- [TASKS]:
**A.** Rewrite the hotel front desk article starting with "It made perfect" and going on through "forgot to pack.", changing "smartphone" to "tablet".
**B.** According to the hotel front desk article, how far ahead of arrival does Marriott let guests check in?
**C.** Pick up the hotel front desk article where it stops and continue it.

- [PASSAGE PROVIDED]:
Check-In at the Bar: New Ideas for Hotel Front Desks


Hotel lobby front desks are no longer desks or located at the front.

It made perfect sense. Your first stop when checking into a hotel was the front desk. You had to collect your key and room number. But, you also might have needed to provide a credit card for incidental charges like the mini bar. Oh, and what’s the WiFi code?

Technology has rendered the concept of the hotel front desk nonsensical. Marriott, for example, now lets you check in up to two days before your arrival, skipping the front desk in favor of a direct route to your room. Your smartphone is the room key, and you can just tap on an icon to request the toothbrush you forgot to pack.


Not fade away

Don’t be so quick to write a requiem for the vanishing hotel front desk. It turns out that even if guests don’t have to check in, they still appreciate being greeted when they arrive. They’d rather do without the previous imposing piece of furniture or lobby resembling a financial institution.

If anything is disappearing, it’s the formality of the hotel front desk. Lobby design reflects our current yearning for connection. We don’t want to stay in our rooms, and the lobby is where we meet up. We expect that hotel public areas should look and feel more like our living rooms.

- [SOURCE EXCERPT]:

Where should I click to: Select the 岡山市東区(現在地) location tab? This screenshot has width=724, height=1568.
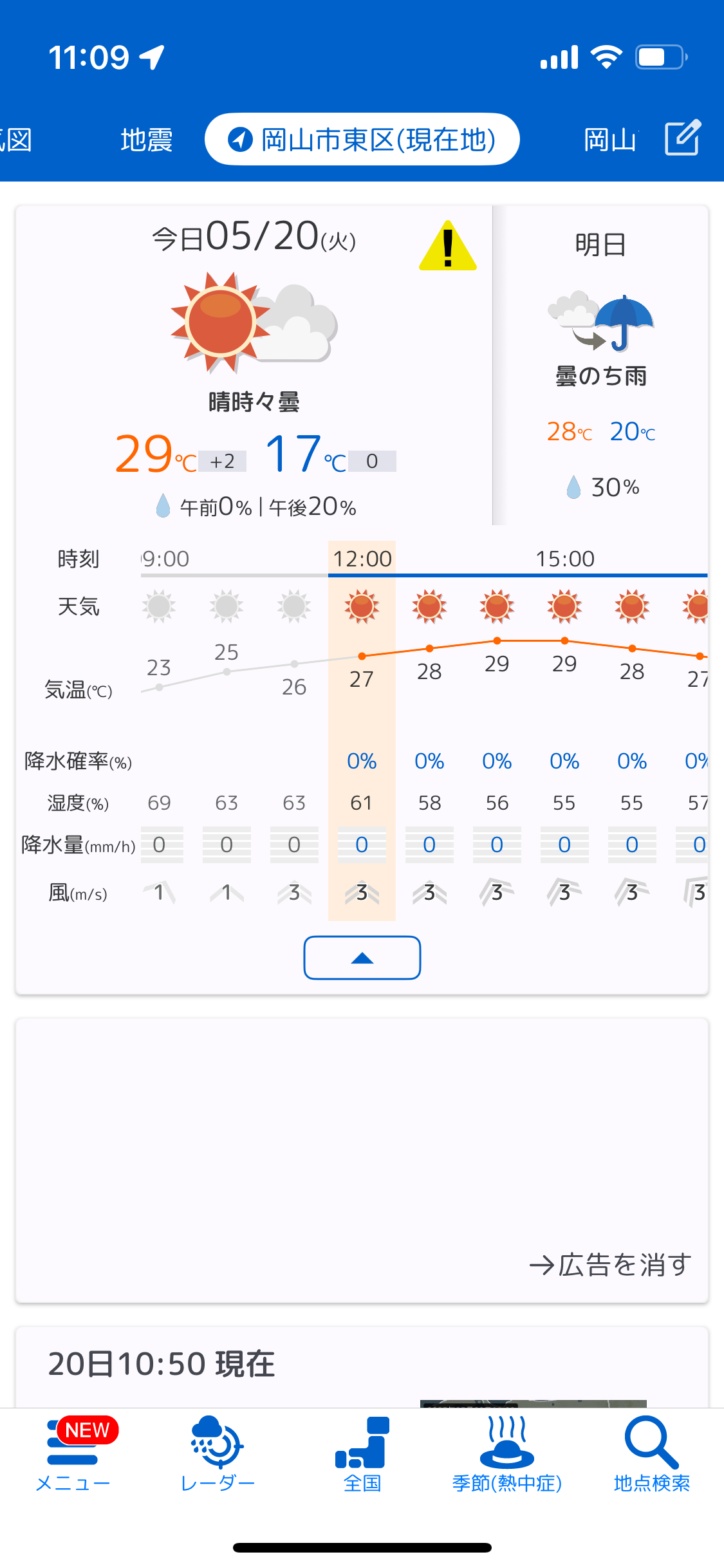[x=362, y=139]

- [EXERCISE ANSWERS]:
**A.**
It made perfect sense. Your first stop when checking into a hotel was the front desk. You had to collect your key and room number. But, you also might have needed to provide a credit card for incidental charges like the mini bar. Oh, and what’s the WiFi code?

Technology has rendered the concept of the hotel front desk nonsensical. Marriott, for example, now lets you check in up to two days before your arrival, skipping the front desk in favor of a direct route to your room. Your tablet is the room key, and you can just tap on an icon to request the toothbrush you forgot to pack.

**B.** Up to two days before arrival.

**C.**
First impressions count, and guests no longer want to feel as if they’ve been summoned to appear before an authority who determines entry. The lobby is often now subtly subdivided into comfortable areas where groups can gather, and check-in might be accomplished at the bar while you sample a flight of IPAs from a local microbrewery.

The lobby has become the epicenter of a hotel’s connection to its locality, and the experience attached to it. Design pulls in elements that establish the hotel’s ties to what’s nearby, and it also helps to satisfy the Millennial-defined preference of “Bleisure,” or business-leisure. Guests look to the hotel to help them integrate unique leisure experiences reflecting the locale into a business trip.


Leave the transaction to technology

No matter where or what you designate as the front desk, it has to be a welcoming space. Los Angeles-based Jeff Pochepan tells Inc. magazine that desks with high counters can act as barriers and make people uncomfortable.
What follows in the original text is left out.